In a matrimonial action in which the parties were divorced by judgment entered August 17, 2005, as amended October 27, 2005, the defendant appeals from (1) an order and money judgment (one paper) of the Supreme Court, Nassau County (Falanga, J.), dated October 29, 2009, which, upon a decision of the same court dated August 12, 2009, made after a hearing, inter alia, granted the plaintiffs motion to reform the parties’ stipulation of settlement, thereupon directed that the plaintiff was entitled to 50% of the value of the defendant’s individual retirement account referred to as the “Bear Stearns IRA,” as of October 18, 2001, and is in favor of the plaintiff and against him in the principal sum of $540,958.70, and (2) an order of the same court dated December 15, 2009, which granted the plaintiffs postjudgment motion for an award of an attorney’s fee in the sum of $34,707.60.

Ordered that the order and money judgment, and the order, are affirmed, with one bill of costs.
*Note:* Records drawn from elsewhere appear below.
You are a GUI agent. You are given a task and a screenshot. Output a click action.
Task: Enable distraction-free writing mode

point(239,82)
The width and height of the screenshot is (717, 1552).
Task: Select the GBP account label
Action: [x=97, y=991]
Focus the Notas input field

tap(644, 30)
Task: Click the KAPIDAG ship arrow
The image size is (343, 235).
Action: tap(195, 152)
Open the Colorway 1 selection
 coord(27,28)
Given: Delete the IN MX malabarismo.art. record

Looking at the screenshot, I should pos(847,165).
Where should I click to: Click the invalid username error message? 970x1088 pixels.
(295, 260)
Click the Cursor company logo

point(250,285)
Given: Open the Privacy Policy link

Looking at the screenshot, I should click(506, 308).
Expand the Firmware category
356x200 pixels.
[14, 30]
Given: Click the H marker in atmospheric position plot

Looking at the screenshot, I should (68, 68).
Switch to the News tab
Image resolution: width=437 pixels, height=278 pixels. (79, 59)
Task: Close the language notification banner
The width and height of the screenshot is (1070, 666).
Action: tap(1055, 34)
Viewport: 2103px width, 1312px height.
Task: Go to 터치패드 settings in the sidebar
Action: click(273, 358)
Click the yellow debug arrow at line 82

On March 24, 2005, several months before entry of a judgment of divorce, the parties orally placed a stipulation of settlement concerning equitable distribution, among other things, on the record. The attorney who recited its terms, however, omit*987ted the correct institutional name of a particular individual retirement account held by the defendant former husband at Bear Stearns (hereinafter the account). In 2009 the plaintiff former wife sought reformation of the stipulation. The Supreme Court conducted a lengthy hearing, after which it held that the plaintiff established, by clear and convincing evidence, that the parties had intended to divide the account between them equally, and that the attorney who recited the terms of the stipulation had inadvertently misstated the name of the account. This inadvertent misstatement had resulted in the defendant’s retention of ownership of 100% of the account, and the Supreme Court granted the plaintiffs motion to reform the stipulation. Given the Supreme Court’s opportunity to observe the witnesses and listen to their testimony, we give great deference to that court’s credibility determinations (see Matter of Piterniak, 16 AD3d 513, 514 [2005]). Nothing in our review of the record convinces us that the Supreme Court’s determinations, which rested in substantial part on its assessment of the credibility of the witnesses, were erroneous. Thus, the Supreme Court properly reformed the stipulation of settlement to conform it to the parties’ intentions (see Kaliontzakis v Papadakos, 69 AD3d 803, 804 [2010]; Lieberman v Greens at Half Hollow, LLC, 54 AD3d 908, 908-909 [2008]; M.S.B. Dev. Co., Inc. v Lopes, 38 AD3d 723, 725 [2007]; 257Park Ave. Assoc. v Music Sales Corp., 24 AD3d 371, 372 [2005]; Ebasco Constructors v Aetna Ins. Co., 260 AD2d 287, 290 [1999]; cf. Nash v Kornblum, 12 NY2d 42, 47 [1962]; Lambert v Lambert, 142 AD2d 557, 558 [1988]).

The Supreme Court providently exercised its discretion in awarding the plaintiff an attorney’s fee in the sum of $34,707.60 (see Domestic Relations Law § 238; Le v Le, 82 AD3d 846 [2011]; Schiffer v Schiffer, 55 AD3d 714, 715 [2008]).

The parties’ remaining contentions need not be reached in light of our determination, are without merit, or do not require reversal. Skelos, J.P., Covello, Balkin and Austin, JJ., concur.